**Exercise data**
= = = = =

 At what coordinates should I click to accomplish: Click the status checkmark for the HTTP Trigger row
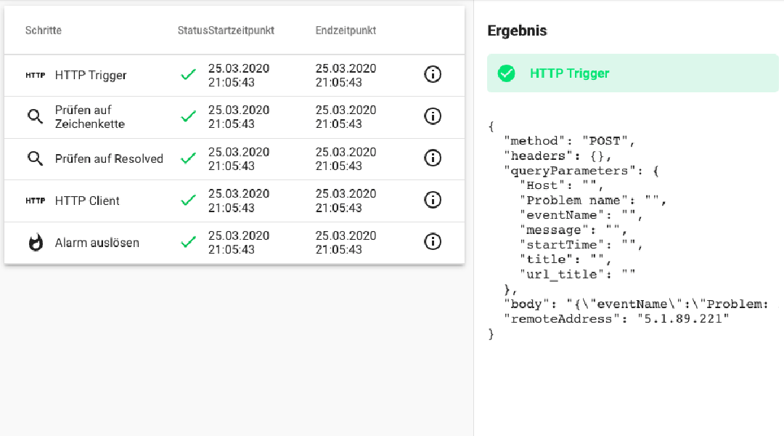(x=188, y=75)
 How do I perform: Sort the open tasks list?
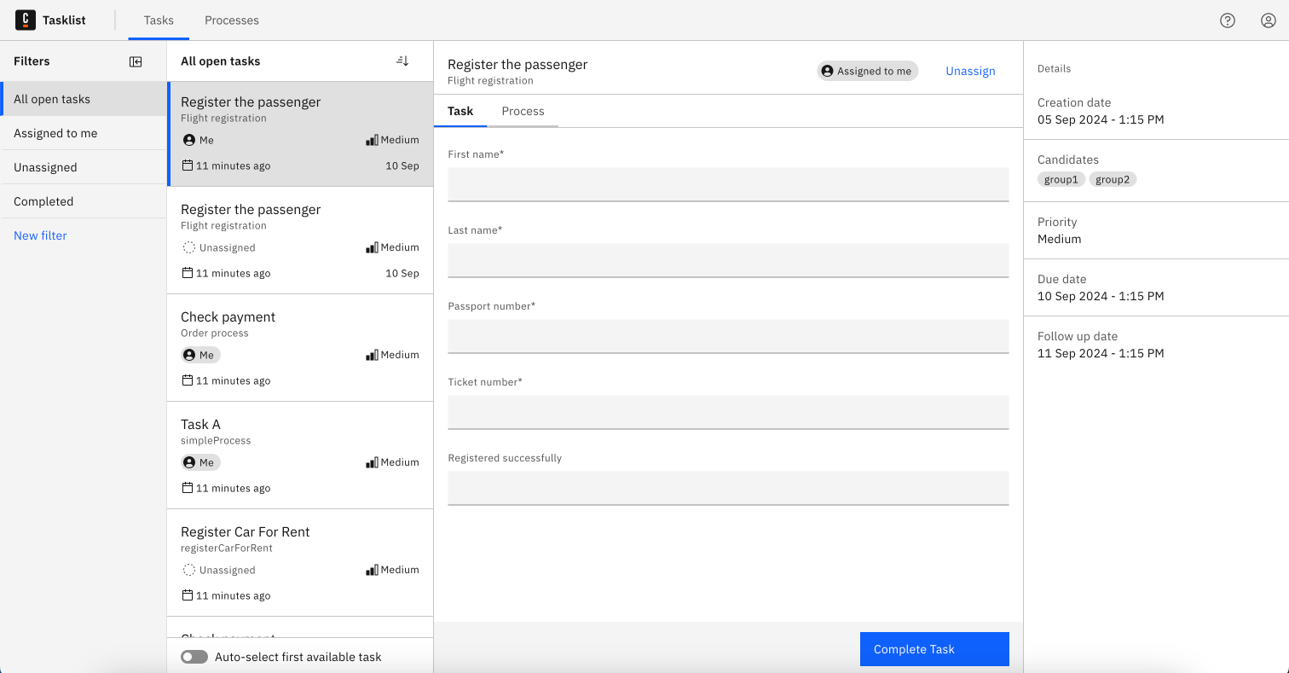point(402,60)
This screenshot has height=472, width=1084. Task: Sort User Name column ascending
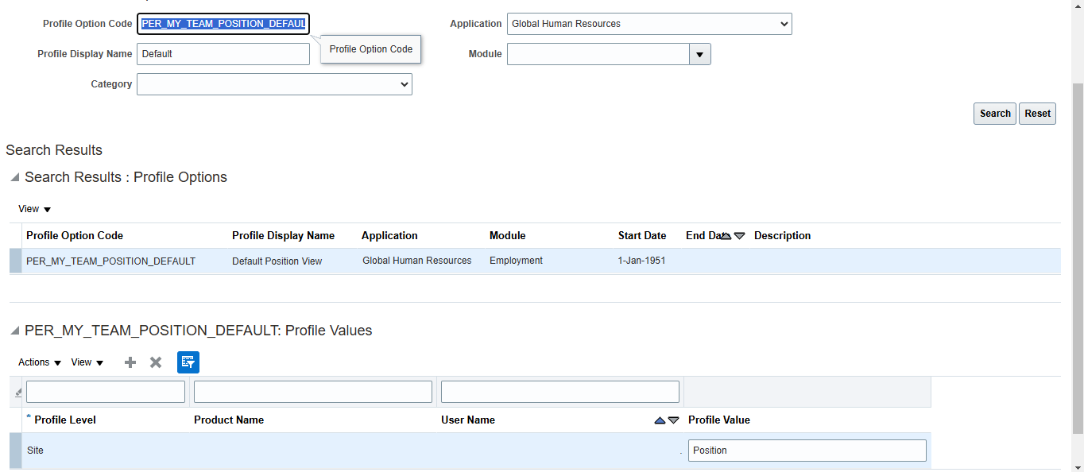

= = = = =

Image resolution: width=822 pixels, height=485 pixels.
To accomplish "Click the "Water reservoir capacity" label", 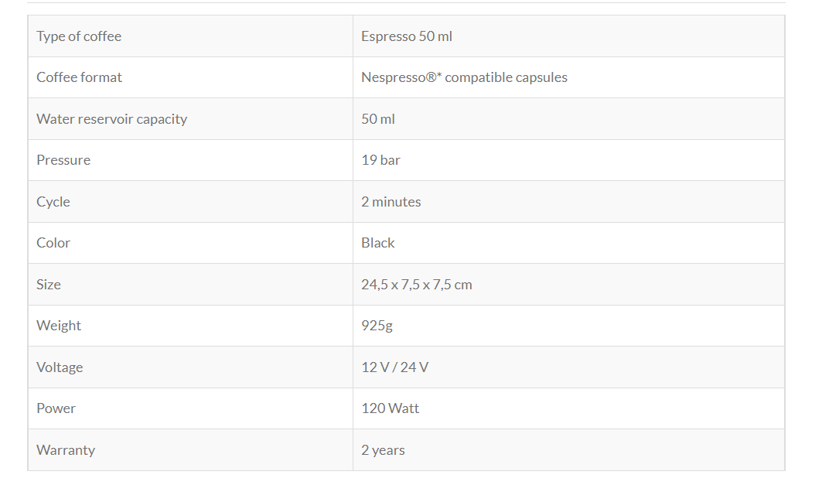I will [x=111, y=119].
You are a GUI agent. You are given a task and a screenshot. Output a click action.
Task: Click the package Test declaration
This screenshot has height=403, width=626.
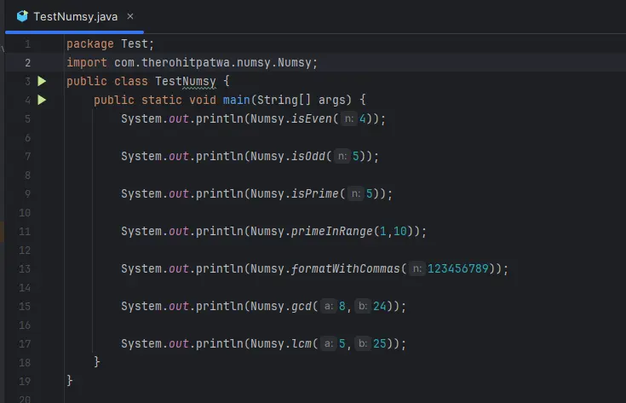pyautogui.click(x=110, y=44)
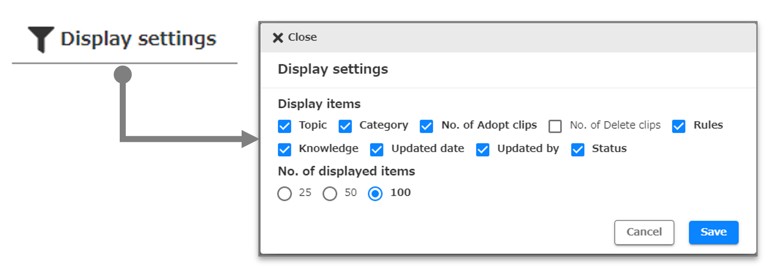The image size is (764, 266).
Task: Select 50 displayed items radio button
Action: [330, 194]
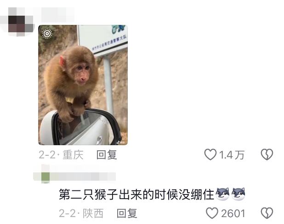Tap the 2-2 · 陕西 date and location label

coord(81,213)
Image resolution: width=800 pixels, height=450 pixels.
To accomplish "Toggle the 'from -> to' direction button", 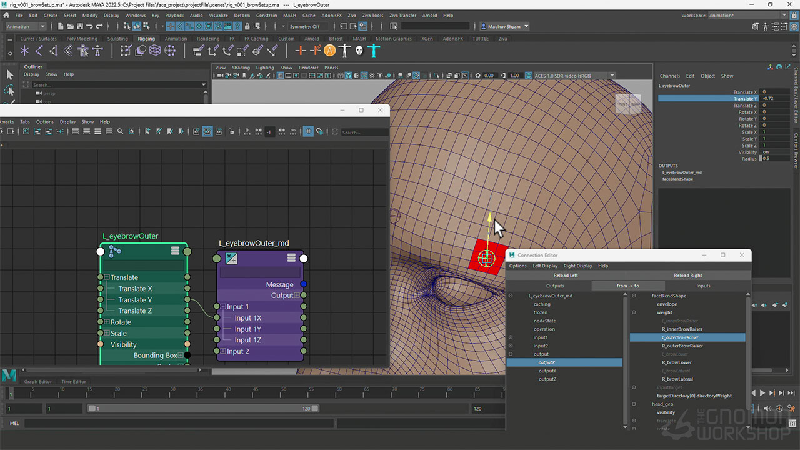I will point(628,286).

= = = = =

**Brief**
Going by the data above, give back only the lines from the one containing "At what coordinates" through the one containing "This screenshot has height=472, width=1084.", exactly as they stand, both ends included and no images.

**Written answer**
 At what coordinates should I click to accomplish: Click the status checkmark for the HTTP Trigger row
(x=188, y=75)
 How do I perform: Sort the open tasks list?
point(402,60)
This screenshot has height=472, width=1084. Task: Sort User Name column ascending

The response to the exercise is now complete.